------ Texte à lire

La première fois que le nom de Myriam David et la spécificité de son travail m’ont interpellée a été la rencontre avec l’un de ses textes, corédigé avec Geneviève Appell, qui décrivait les interactions mère-enfant de trois bébés suivis dès la maternité, puis à leur retour au domicile familial. D’emblée, la finesse de l’observation, l’authenticité de l’intérêt porté à ces bébés et à leurs mères, la sympathie que suscitaient les auteurs pour ces dyades relationnelles, la limpidité du texte rendaient accessibles les données et les conclusions de l’étude : à savoir qu’on trouvait un lien incontestable entre les modalités d’expression et d’échange utilisées élective-ment par les mères et celles que leur bébé développait en retour. On se sentait devenu plus intelligent de l’avoir lue. Je l’ai connue en personne en 1979, époque où j’étais engagée dans un travail hospitalier de psychiatrie adulte. Rendez vous est donc pris au Centre Alfred Binet, où vient vers moi une dame de taille moyenne aux cheveux très blancs, et au regard bleu très vif, souriant et malicieux, accueillante et chaleureuse. Elle me fit l’honneur de m’inviter à venir travailler avec elle puis de lui succéder dans sa responsabilité de médecin directeur du Centre familial d’action thérapeutique qu’elle avait créé, poste que j’ai occupé durant les vingt années qui suivirent, de 1979 à 1999. Si je pense à ce qui m’a toujours le plus frappée dans sa pratique, c’est son amour, son intérêt, son émerveillement face à tout enfant, et son attention sans failles portée au développement de l’enfant et à tout ce qui peut le favoriser, sans exclusive et sans mépris. La matérialité du quotidien, la vie du corps et la vie psychique étaient pour elle étroitement liées et méritaient le même soin et la même réflexion. Je l’ai vue passer de longs moments avec une assistante maternelle pour réfléchir à la meilleure manière d’habiller un enfant sur le point de rencontrer ses parents. Elle a ainsi été à l’origine d’une clinique et d’une théorisation qui restent révolutionnaires encore aujourd’hui, par leur manière d’intégrer dans une même pratique les données du monde matériel et celles de la vie psychique.

------------
------ Matériel fourni

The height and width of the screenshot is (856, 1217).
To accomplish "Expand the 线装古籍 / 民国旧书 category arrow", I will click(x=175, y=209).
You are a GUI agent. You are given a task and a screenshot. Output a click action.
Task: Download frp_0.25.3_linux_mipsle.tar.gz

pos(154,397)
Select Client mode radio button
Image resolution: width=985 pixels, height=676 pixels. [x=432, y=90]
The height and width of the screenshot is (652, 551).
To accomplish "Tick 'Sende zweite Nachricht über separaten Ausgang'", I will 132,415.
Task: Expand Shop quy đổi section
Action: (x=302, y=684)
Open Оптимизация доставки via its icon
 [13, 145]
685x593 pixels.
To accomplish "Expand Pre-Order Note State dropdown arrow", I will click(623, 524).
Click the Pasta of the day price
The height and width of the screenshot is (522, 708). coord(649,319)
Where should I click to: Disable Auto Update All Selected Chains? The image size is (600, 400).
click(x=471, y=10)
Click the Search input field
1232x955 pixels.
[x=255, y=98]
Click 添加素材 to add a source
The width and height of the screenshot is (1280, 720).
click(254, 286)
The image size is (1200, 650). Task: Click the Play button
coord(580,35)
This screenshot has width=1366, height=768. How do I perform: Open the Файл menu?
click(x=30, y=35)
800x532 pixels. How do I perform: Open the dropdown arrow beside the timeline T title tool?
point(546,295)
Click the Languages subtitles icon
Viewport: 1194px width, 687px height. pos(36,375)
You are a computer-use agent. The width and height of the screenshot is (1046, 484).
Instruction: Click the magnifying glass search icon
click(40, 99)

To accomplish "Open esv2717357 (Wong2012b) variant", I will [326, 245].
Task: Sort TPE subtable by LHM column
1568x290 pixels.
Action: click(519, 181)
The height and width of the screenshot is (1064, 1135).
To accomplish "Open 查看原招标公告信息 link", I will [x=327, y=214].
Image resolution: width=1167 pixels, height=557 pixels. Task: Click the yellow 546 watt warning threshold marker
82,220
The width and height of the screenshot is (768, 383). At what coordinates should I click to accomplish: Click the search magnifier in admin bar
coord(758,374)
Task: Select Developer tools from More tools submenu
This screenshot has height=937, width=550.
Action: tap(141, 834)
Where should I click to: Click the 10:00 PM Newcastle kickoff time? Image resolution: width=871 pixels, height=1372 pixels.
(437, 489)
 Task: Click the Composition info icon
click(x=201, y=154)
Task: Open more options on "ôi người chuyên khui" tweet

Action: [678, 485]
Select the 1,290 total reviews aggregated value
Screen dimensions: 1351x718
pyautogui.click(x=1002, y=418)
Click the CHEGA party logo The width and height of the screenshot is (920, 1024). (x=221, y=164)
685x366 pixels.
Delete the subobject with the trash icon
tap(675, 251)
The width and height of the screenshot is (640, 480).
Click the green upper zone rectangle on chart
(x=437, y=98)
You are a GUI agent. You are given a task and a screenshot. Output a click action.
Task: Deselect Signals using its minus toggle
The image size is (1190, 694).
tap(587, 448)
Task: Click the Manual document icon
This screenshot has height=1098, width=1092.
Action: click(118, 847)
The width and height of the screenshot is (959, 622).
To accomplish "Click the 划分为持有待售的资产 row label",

------------

**Consignes**
1 - Dans le texte sur Myriam David, relevez toutes les qualités qui rendaient accessibles les données et les conclusions de l'étude corédigée avec Geneviève Appell.
2 - Condensez sous forme de liste le paragraphe du texte sur Myriam David qui commence par « La première fois que le nom de Myriam David », sans perdre ses faits principaux.
3 - Prolongez le texte sur Myriam David à partir de sa dernière phrase.

**Réponses par numéro**
1 -
- la finesse de l'observation
- l'authenticité de l'intérêt porté à ces bébés et à leurs mères
- la sympathie que suscitaient les auteurs pour ces dyades relationnelles
- la limpidité du texte

2 -
- Première rencontre avec son travail : un texte corédigé avec Geneviève Appell sur les interactions mère-enfant de trois bébés, suivis dès la maternité puis au domicile familial.
- Qualités de ce texte : observation fine, intérêt authentique pour les bébés et leurs mères, sympathie pour ces dyades, grande limpidité.
- Conclusion de l'étude : un lien incontestable entre les modes d'expression et d'échange des mères et ceux que leur bébé développait en retour.
- Rencontre en personne en 1979, au Centre Alfred Binet, alors que l'auteur du texte travaillait en psychiatrie adulte à l'hôpital.
- Portrait : une dame de taille moyenne, aux cheveux très blancs, au regard bleu vif, souriante, malicieuse, accueillante et chaleureuse.
- Invitation à travailler avec elle, puis à lui succéder comme médecin directeur du Centre familial d'action thérapeutique qu'elle avait créé, poste occupé de 1979 à 1999.
- Trait marquant de sa pratique : amour, intérêt et émerveillement devant tout enfant, attention constante à son développement, sans exclusive et sans mépris.
- Pour elle, la matérialité du quotidien, la vie du corps et la vie psychique étaient liées et méritaient le même soin. Elle pouvait par exemple réfléchir longuement avec une assistante maternelle à la manière d'habiller un enfant avant qu'il rencontre ses parents.
- Héritage : une clinique et une théorisation encore révolutionnaires, qui intègrent dans une même pratique le monde matériel et la vie psychique.

3 -
Fondamentalement, M. David se référait à la théorie psychanalytique, à ses auteurs et à ses concepts dans son élaboration de la clinique du placement familial, la première institution qu’elle ait créée, en 1966, pour y accueillir, au sein de familles d’accueil recrutées dans ce but, des enfants mis en danger par une vie commune avec des parents psychiquement trop perturbés pour élever leur enfant sans lui faire encourir des risques graves, d’ordre physique et psychique. Le travail sur la séparation, dont elle n’avait pas peur, contrairement à beaucoup, car cela lui apparaissait comme le préalable indispensable d’un soin possible, a été l’une des originalités de sa réflexion et de sa pratique dont elle a tiré un livre que tous les professionnels de l’enfance considère comme une référence essentielle. (Le placement familial de la pratique à la théorie, éd. Dunod, 2004)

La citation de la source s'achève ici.